Department Social Studies of Medicine, McGill University, 3647 Peel Street, Montréal, Quebec, Canada H3A 1X1.
Hist Philos Life Sci. 2009;31(3-4):321-54.
AThis paper looks at the entangled histories of animal-human relationship and modem surgery. It starts with the various different roles animals have in surgery--patients, experimental models and organ providers--and analyses where these seemingly contradictory positions of animals come from historically.
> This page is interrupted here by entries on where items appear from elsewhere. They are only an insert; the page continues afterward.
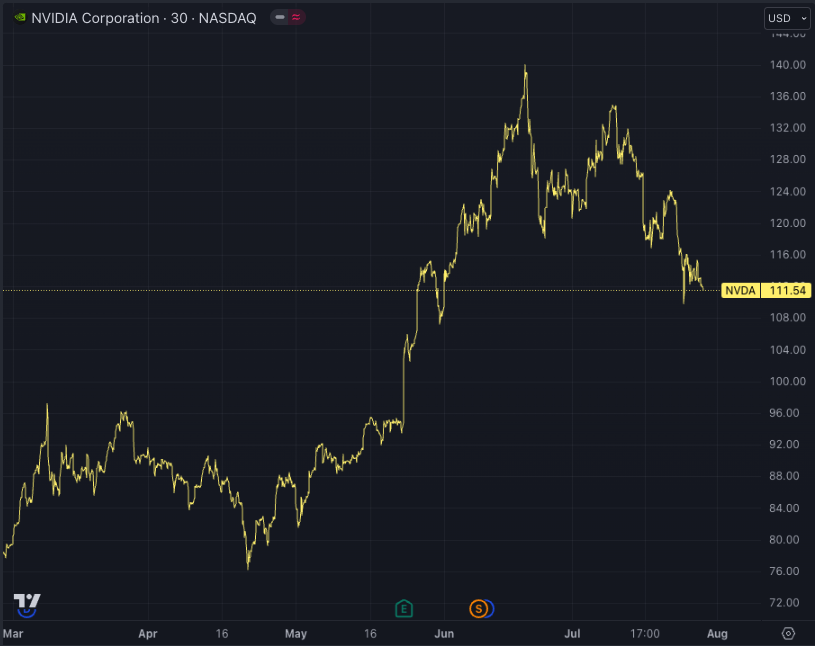Click the Jul label on the time axis
815x646 pixels.
click(x=572, y=633)
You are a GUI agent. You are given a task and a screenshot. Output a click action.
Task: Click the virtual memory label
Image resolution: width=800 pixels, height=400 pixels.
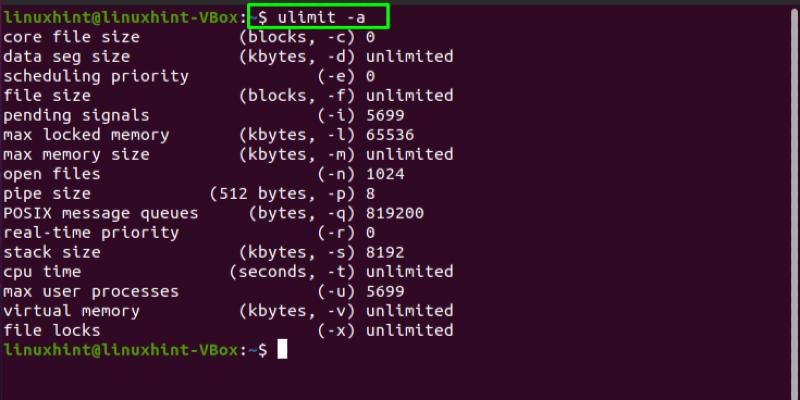(x=71, y=310)
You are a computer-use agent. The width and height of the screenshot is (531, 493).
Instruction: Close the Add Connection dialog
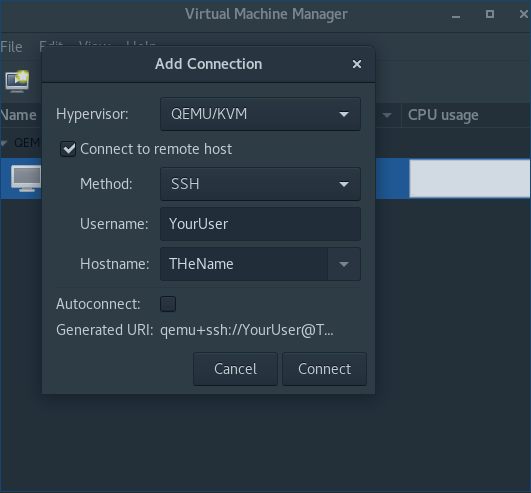[x=357, y=64]
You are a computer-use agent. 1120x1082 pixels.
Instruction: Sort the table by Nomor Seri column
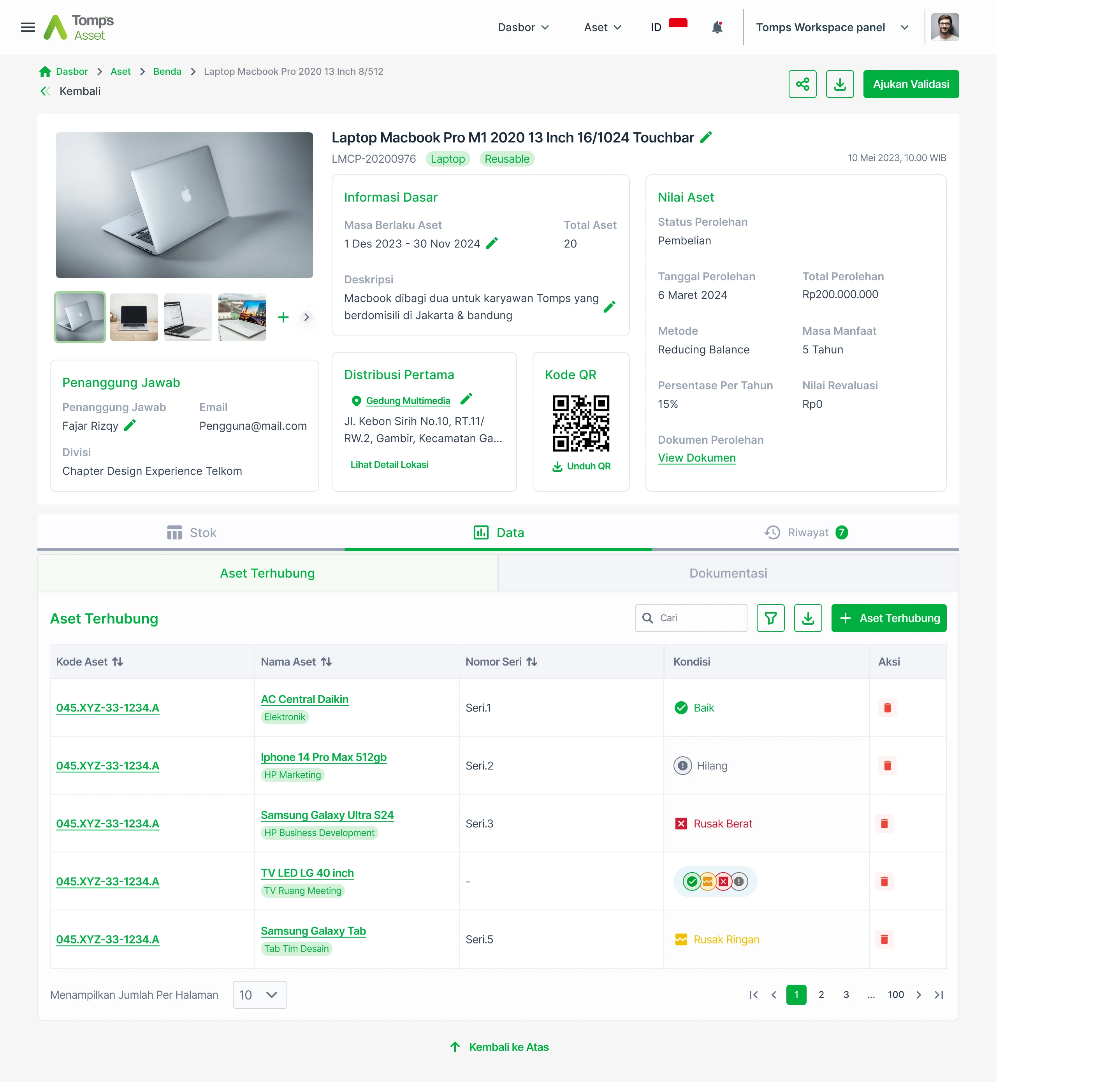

The analyses is based on the assumption that both the heterogeneous relationships of humans to animals and modern surgery are the results of fundamentally local, contingent and situated developments and not reducible to large-scale social explanations, such as modernization. This change of perspective opens up a new ways of understanding both phenomena as deeply interwoven with the redrawing of the nature-culture divide.
本文探讨了动物-人类关系和现代外科手术的复杂历史。它从动物在外科手术中扮演的各种不同角色——患者、实验模型和器官提供者——开始,分析了这些看似矛盾的动物立场在历史上是如何产生的。这种分析基于这样一种假设,即人类与动物的异质关系和现代外科手术都是根本性的、偶然的和特定情境的发展的结果,而不能简化为大规模的社会解释,如现代化。这种视角的转变为理解这两种现象开辟了一种新的方式,即它们与自然-文化划分的重新划定紧密交织在一起。